Your objective =
A full, exact copy of the records below is the required answer.

==*==

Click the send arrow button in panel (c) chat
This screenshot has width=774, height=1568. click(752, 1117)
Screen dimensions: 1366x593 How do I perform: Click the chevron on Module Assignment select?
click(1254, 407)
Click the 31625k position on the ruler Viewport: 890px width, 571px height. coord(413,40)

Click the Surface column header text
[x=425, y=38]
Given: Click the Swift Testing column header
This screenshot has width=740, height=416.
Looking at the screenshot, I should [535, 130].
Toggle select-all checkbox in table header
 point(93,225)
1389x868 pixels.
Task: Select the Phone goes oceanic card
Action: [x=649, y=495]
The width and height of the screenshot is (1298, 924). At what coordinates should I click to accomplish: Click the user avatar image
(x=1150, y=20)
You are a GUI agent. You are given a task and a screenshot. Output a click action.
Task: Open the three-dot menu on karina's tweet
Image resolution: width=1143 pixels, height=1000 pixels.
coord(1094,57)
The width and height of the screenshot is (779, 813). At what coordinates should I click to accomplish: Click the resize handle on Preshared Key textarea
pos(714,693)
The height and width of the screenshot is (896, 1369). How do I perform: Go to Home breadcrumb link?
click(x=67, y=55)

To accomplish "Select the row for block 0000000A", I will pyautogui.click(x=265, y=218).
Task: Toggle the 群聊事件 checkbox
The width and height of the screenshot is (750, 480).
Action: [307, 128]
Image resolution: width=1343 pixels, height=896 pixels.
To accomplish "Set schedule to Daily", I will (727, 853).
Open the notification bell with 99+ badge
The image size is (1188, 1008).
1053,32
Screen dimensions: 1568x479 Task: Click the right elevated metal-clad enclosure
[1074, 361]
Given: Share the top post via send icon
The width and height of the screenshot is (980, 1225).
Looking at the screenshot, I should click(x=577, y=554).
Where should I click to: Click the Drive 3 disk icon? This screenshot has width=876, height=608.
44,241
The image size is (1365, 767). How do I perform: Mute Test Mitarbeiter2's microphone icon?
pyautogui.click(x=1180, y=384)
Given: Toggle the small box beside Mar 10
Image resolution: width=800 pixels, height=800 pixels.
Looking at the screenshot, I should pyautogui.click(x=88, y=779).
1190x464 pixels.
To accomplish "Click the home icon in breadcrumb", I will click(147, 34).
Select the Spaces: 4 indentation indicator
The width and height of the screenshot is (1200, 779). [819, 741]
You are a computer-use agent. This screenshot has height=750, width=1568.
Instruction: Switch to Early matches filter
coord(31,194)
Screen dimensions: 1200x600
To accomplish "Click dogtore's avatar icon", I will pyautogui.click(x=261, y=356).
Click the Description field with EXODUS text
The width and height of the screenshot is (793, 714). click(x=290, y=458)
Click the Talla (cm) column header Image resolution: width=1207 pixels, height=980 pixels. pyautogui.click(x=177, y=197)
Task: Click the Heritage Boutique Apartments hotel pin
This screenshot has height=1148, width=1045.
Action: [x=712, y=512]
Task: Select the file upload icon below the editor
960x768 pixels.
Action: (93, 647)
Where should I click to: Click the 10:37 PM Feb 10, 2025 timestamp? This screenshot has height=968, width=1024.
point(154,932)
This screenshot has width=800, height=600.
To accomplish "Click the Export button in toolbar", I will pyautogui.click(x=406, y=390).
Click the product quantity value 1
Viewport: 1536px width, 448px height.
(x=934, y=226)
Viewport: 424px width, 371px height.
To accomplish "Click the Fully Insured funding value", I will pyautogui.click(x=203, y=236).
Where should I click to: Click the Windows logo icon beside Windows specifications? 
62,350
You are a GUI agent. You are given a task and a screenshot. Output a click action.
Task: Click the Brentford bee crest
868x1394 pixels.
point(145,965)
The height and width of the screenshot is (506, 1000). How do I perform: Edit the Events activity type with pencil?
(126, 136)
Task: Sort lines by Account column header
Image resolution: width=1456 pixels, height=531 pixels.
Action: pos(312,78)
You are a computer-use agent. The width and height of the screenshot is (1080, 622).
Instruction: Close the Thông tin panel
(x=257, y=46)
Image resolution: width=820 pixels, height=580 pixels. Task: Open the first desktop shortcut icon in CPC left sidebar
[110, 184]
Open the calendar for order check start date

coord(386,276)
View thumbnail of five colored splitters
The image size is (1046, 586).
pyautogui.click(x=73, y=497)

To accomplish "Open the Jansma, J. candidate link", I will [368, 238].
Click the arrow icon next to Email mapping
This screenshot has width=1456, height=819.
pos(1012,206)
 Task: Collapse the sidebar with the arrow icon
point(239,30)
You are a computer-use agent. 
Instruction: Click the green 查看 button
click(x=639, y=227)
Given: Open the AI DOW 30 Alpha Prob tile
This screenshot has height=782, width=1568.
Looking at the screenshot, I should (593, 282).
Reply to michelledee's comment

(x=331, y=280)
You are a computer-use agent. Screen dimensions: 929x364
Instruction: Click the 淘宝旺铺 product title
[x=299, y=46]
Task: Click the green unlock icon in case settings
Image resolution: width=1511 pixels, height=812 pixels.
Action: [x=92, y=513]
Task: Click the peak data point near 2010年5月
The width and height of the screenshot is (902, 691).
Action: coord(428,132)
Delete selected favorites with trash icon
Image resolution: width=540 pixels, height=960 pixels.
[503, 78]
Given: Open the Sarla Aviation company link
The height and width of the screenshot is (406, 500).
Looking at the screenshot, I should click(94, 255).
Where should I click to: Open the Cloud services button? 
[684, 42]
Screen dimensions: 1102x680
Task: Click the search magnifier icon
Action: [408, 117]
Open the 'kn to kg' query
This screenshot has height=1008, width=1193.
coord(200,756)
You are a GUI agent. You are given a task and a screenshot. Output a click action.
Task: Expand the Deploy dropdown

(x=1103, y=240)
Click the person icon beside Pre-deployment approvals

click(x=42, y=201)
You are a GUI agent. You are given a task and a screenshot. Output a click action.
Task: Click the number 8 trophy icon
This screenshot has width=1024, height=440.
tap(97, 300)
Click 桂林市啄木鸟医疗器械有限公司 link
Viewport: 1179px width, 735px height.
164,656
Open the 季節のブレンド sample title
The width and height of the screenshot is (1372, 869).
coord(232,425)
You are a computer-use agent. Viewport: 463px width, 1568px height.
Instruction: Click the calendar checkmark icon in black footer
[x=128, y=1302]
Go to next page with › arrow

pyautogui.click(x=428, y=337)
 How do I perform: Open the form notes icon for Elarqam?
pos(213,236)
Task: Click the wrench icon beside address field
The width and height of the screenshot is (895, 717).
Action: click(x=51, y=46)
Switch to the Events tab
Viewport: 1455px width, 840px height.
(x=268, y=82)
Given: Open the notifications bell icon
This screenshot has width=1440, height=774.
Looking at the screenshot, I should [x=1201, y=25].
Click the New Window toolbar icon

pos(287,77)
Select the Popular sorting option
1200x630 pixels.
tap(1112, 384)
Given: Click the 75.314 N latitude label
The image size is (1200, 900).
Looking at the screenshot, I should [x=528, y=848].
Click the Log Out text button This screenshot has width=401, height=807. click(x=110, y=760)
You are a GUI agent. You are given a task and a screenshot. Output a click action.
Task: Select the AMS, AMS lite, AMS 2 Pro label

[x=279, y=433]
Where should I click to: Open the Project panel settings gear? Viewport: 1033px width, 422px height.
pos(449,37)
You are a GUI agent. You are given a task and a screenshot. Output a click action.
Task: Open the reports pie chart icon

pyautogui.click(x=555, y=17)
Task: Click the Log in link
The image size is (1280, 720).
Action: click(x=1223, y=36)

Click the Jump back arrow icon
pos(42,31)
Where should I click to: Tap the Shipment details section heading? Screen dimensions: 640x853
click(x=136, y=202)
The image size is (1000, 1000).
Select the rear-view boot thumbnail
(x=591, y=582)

==*==

Written response =
Click the send arrow button in panel (c) chat
This screenshot has width=774, height=1568. click(752, 1117)
Screen dimensions: 1366x593 How do I perform: Click the chevron on Module Assignment select?
click(1254, 407)
Click the 31625k position on the ruler Viewport: 890px width, 571px height. coord(413,40)

Click the Surface column header text
[x=425, y=38]
Given: Click the Swift Testing column header
This screenshot has width=740, height=416.
Looking at the screenshot, I should [535, 130].
Toggle select-all checkbox in table header
 point(93,225)
1389x868 pixels.
Task: Select the Phone goes oceanic card
Action: [x=649, y=495]
The width and height of the screenshot is (1298, 924). At what coordinates should I click to accomplish: Click the user avatar image
(x=1150, y=20)
You are a GUI agent. You are given a task and a screenshot. Output a click action.
Task: Open the three-dot menu on karina's tweet
Image resolution: width=1143 pixels, height=1000 pixels.
coord(1094,57)
The width and height of the screenshot is (779, 813). At what coordinates should I click to accomplish: Click the resize handle on Preshared Key textarea
pos(714,693)
The height and width of the screenshot is (896, 1369). How do I perform: Go to Home breadcrumb link?
click(x=67, y=55)

To accomplish "Select the row for block 0000000A", I will pyautogui.click(x=265, y=218).
Task: Toggle the 群聊事件 checkbox
The width and height of the screenshot is (750, 480).
Action: [307, 128]
Image resolution: width=1343 pixels, height=896 pixels.
To accomplish "Set schedule to Daily", I will (727, 853).
Open the notification bell with 99+ badge
The image size is (1188, 1008).
1053,32
Screen dimensions: 1568x479 Task: Click the right elevated metal-clad enclosure
[1074, 361]
Given: Share the top post via send icon
The width and height of the screenshot is (980, 1225).
Looking at the screenshot, I should click(x=577, y=554).
Where should I click to: Click the Drive 3 disk icon? This screenshot has width=876, height=608.
44,241
The image size is (1365, 767). How do I perform: Mute Test Mitarbeiter2's microphone icon?
pyautogui.click(x=1180, y=384)
Given: Toggle the small box beside Mar 10
Image resolution: width=800 pixels, height=800 pixels.
Looking at the screenshot, I should pyautogui.click(x=88, y=779).
1190x464 pixels.
To accomplish "Click the home icon in breadcrumb", I will click(147, 34).
Select the Spaces: 4 indentation indicator
The width and height of the screenshot is (1200, 779). [819, 741]
You are a computer-use agent. This screenshot has height=750, width=1568.
Instruction: Switch to Early matches filter
coord(31,194)
Screen dimensions: 1200x600
To accomplish "Click dogtore's avatar icon", I will pyautogui.click(x=261, y=356).
Click the Description field with EXODUS text
The width and height of the screenshot is (793, 714). click(x=290, y=458)
Click the Talla (cm) column header Image resolution: width=1207 pixels, height=980 pixels. pyautogui.click(x=177, y=197)
Task: Click the Heritage Boutique Apartments hotel pin
This screenshot has height=1148, width=1045.
Action: [x=712, y=512]
Task: Select the file upload icon below the editor
960x768 pixels.
Action: (93, 647)
Where should I click to: Click the 10:37 PM Feb 10, 2025 timestamp? This screenshot has height=968, width=1024.
point(154,932)
This screenshot has width=800, height=600.
To accomplish "Click the Export button in toolbar", I will pyautogui.click(x=406, y=390).
Click the product quantity value 1
Viewport: 1536px width, 448px height.
(x=934, y=226)
Viewport: 424px width, 371px height.
To accomplish "Click the Fully Insured funding value", I will pyautogui.click(x=203, y=236).
Where should I click to: Click the Windows logo icon beside Windows specifications? 
62,350
You are a GUI agent. You are given a task and a screenshot. Output a click action.
Task: Click the Brentford bee crest
868x1394 pixels.
point(145,965)
The height and width of the screenshot is (506, 1000). How do I perform: Edit the Events activity type with pencil?
(126, 136)
Task: Sort lines by Account column header
Image resolution: width=1456 pixels, height=531 pixels.
Action: pos(312,78)
You are a computer-use agent. The width and height of the screenshot is (1080, 622).
Instruction: Close the Thông tin panel
(x=257, y=46)
Image resolution: width=820 pixels, height=580 pixels. Task: Open the first desktop shortcut icon in CPC left sidebar
[110, 184]
Open the calendar for order check start date

coord(386,276)
View thumbnail of five colored splitters
The image size is (1046, 586).
pyautogui.click(x=73, y=497)

To accomplish "Open the Jansma, J. candidate link", I will [368, 238].
Click the arrow icon next to Email mapping
This screenshot has width=1456, height=819.
pos(1012,206)
 Task: Collapse the sidebar with the arrow icon
point(239,30)
You are a computer-use agent. 
Instruction: Click the green 查看 button
click(x=639, y=227)
Given: Open the AI DOW 30 Alpha Prob tile
This screenshot has height=782, width=1568.
Looking at the screenshot, I should (593, 282).
Reply to michelledee's comment

(x=331, y=280)
You are a computer-use agent. Screen dimensions: 929x364
Instruction: Click the 淘宝旺铺 product title
[x=299, y=46]
Task: Click the green unlock icon in case settings
Image resolution: width=1511 pixels, height=812 pixels.
Action: [x=92, y=513]
Task: Click the peak data point near 2010年5月
The width and height of the screenshot is (902, 691).
Action: coord(428,132)
Delete selected favorites with trash icon
Image resolution: width=540 pixels, height=960 pixels.
[503, 78]
Given: Open the Sarla Aviation company link
The height and width of the screenshot is (406, 500).
Looking at the screenshot, I should click(94, 255).
Where should I click to: Open the Cloud services button? 
[684, 42]
Screen dimensions: 1102x680
Task: Click the search magnifier icon
Action: [408, 117]
Open the 'kn to kg' query
This screenshot has height=1008, width=1193.
coord(200,756)
You are a GUI agent. You are given a task and a screenshot. Output a click action.
Task: Expand the Deploy dropdown

(x=1103, y=240)
Click the person icon beside Pre-deployment approvals

click(x=42, y=201)
You are a GUI agent. You are given a task and a screenshot. Output a click action.
Task: Click the number 8 trophy icon
This screenshot has width=1024, height=440.
tap(97, 300)
Click 桂林市啄木鸟医疗器械有限公司 link
Viewport: 1179px width, 735px height.
164,656
Open the 季節のブレンド sample title
The width and height of the screenshot is (1372, 869).
coord(232,425)
You are a computer-use agent. Viewport: 463px width, 1568px height.
Instruction: Click the calendar checkmark icon in black footer
[x=128, y=1302]
Go to next page with › arrow

pyautogui.click(x=428, y=337)
 How do I perform: Open the form notes icon for Elarqam?
pos(213,236)
Task: Click the wrench icon beside address field
The width and height of the screenshot is (895, 717).
Action: click(x=51, y=46)
Switch to the Events tab
Viewport: 1455px width, 840px height.
(x=268, y=82)
Given: Open the notifications bell icon
This screenshot has width=1440, height=774.
Looking at the screenshot, I should [x=1201, y=25].
Click the New Window toolbar icon

pos(287,77)
Select the Popular sorting option
1200x630 pixels.
tap(1112, 384)
Given: Click the 75.314 N latitude label
The image size is (1200, 900).
Looking at the screenshot, I should [x=528, y=848].
Click the Log Out text button This screenshot has width=401, height=807. click(x=110, y=760)
You are a GUI agent. You are given a task and a screenshot. Output a click action.
Task: Select the AMS, AMS lite, AMS 2 Pro label

[x=279, y=433]
Where should I click to: Open the Project panel settings gear? Viewport: 1033px width, 422px height.
pos(449,37)
You are a GUI agent. You are given a task and a screenshot. Output a click action.
Task: Open the reports pie chart icon

pyautogui.click(x=555, y=17)
Task: Click the Log in link
The image size is (1280, 720).
Action: click(x=1223, y=36)

Click the Jump back arrow icon
pos(42,31)
Where should I click to: Tap the Shipment details section heading? Screen dimensions: 640x853
click(x=136, y=202)
The image size is (1000, 1000).
Select the rear-view boot thumbnail
(x=591, y=582)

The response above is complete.